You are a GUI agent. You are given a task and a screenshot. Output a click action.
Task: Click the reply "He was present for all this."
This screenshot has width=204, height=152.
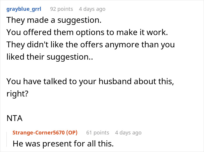(x=64, y=144)
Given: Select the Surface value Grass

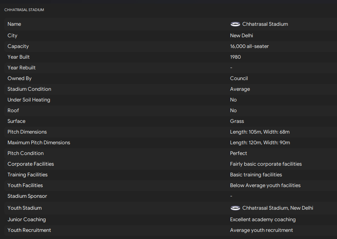Looking at the screenshot, I should point(237,121).
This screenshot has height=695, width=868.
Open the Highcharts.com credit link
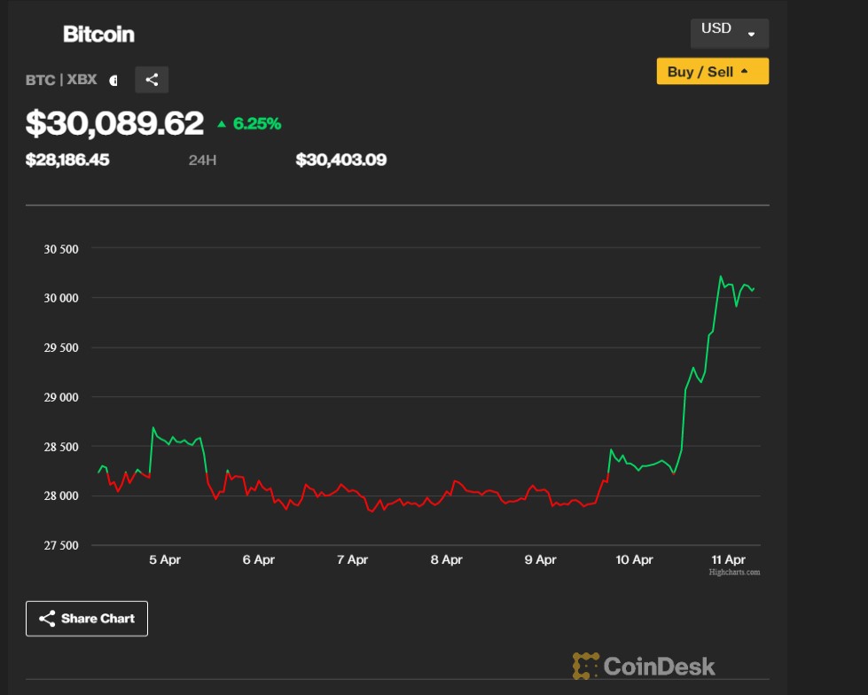(734, 573)
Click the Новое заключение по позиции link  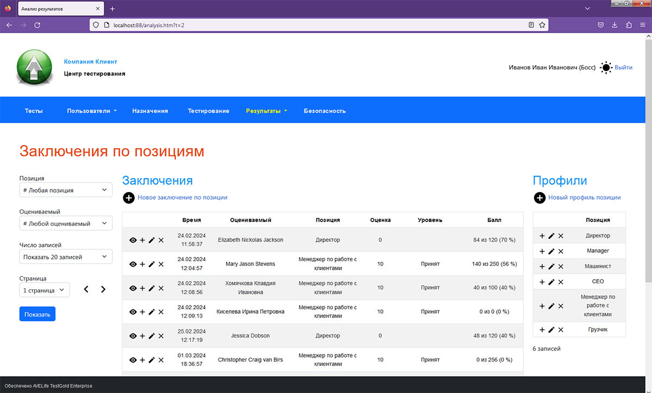click(x=183, y=198)
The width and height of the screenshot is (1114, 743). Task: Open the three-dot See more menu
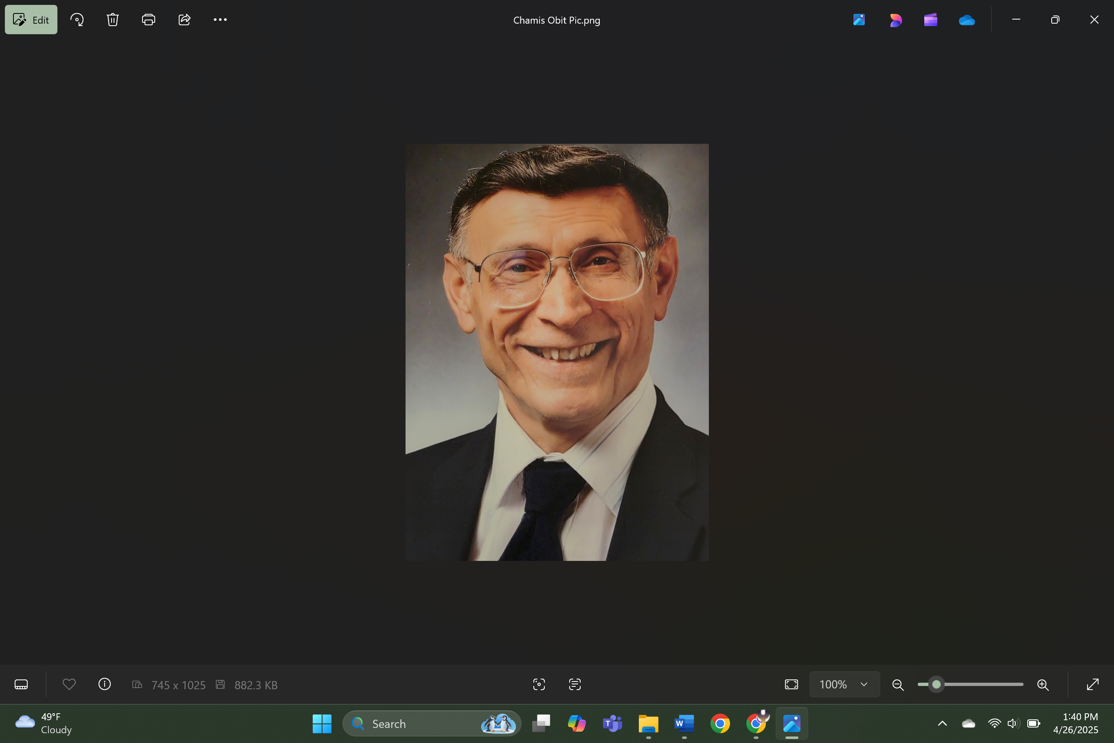click(220, 20)
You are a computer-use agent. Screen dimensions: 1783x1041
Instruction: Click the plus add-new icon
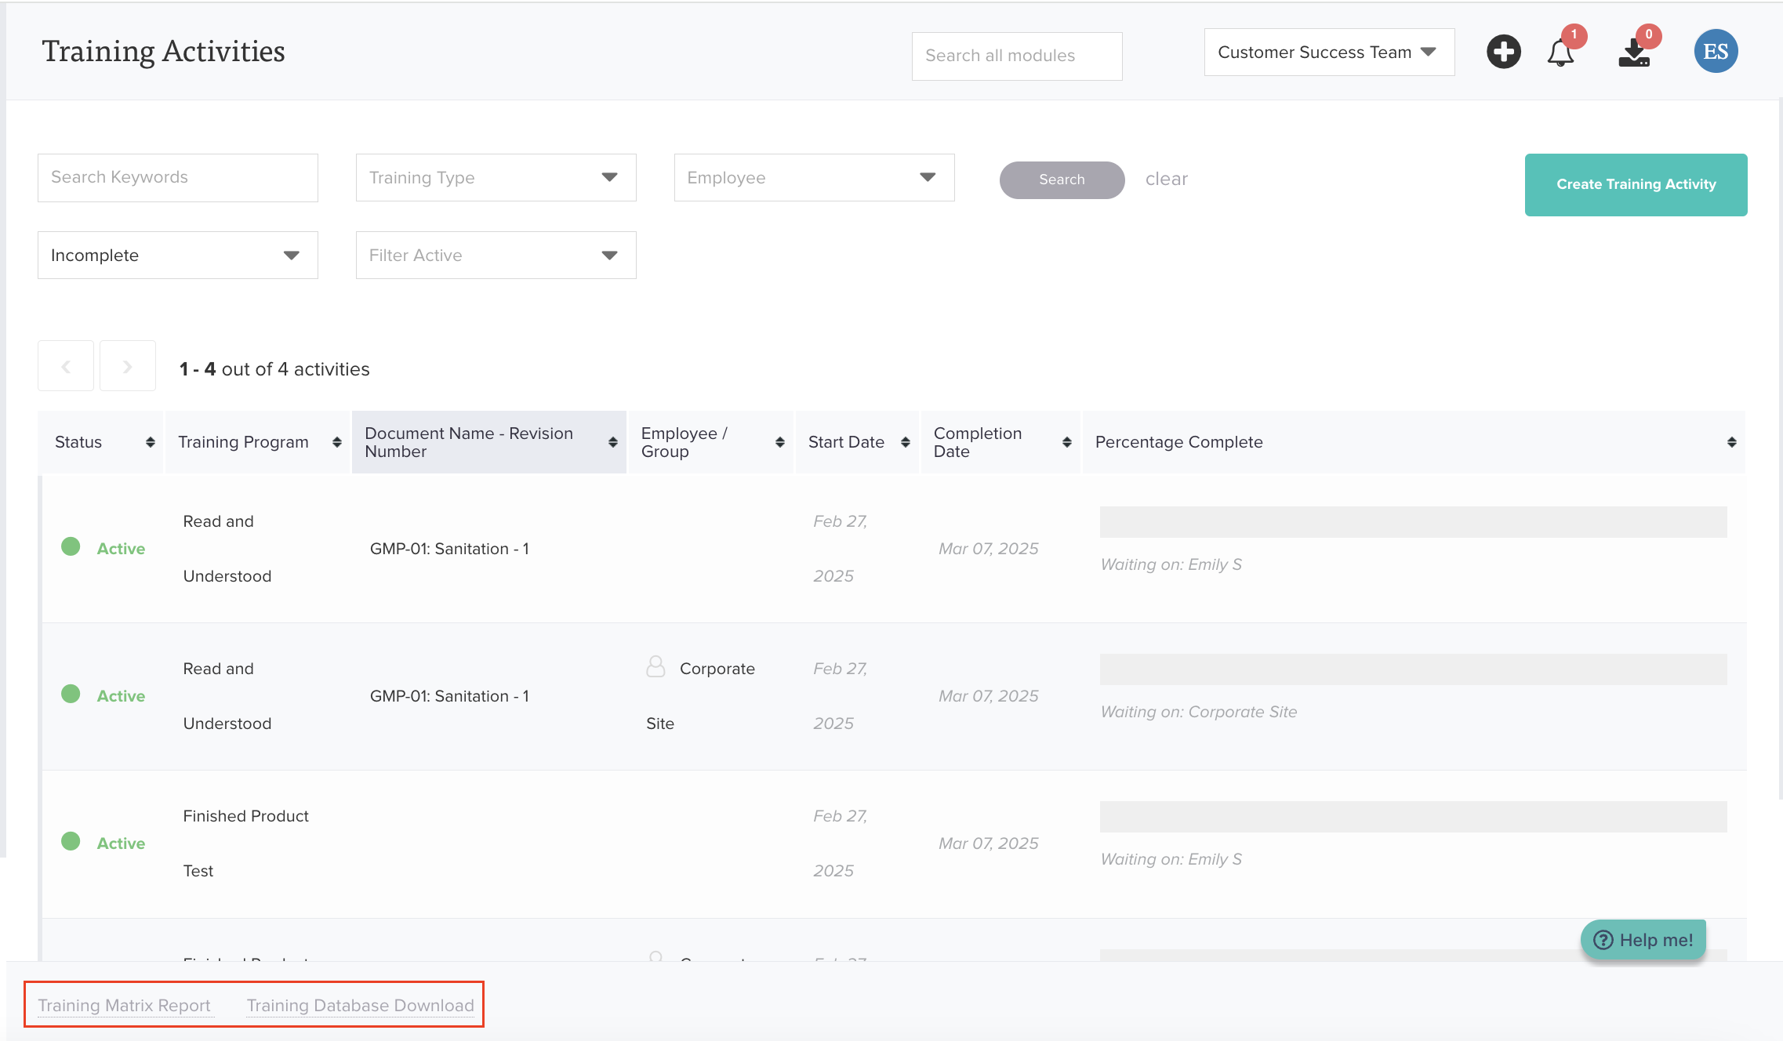pyautogui.click(x=1503, y=52)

## EXERCISE
Update the records from the line with "The width and" through the end of the records so that "See more menu" becomes "More options menu", changing nothing else. Leave the pictures out of your answer.

## CORRECT RESULT
The width and height of the screenshot is (1114, 743). Task: Open the three-dot More options menu
click(220, 20)
You are a computer-use agent. Screen dimensions: 1783x1041
Instruction: Click the plus add-new icon
pyautogui.click(x=1503, y=52)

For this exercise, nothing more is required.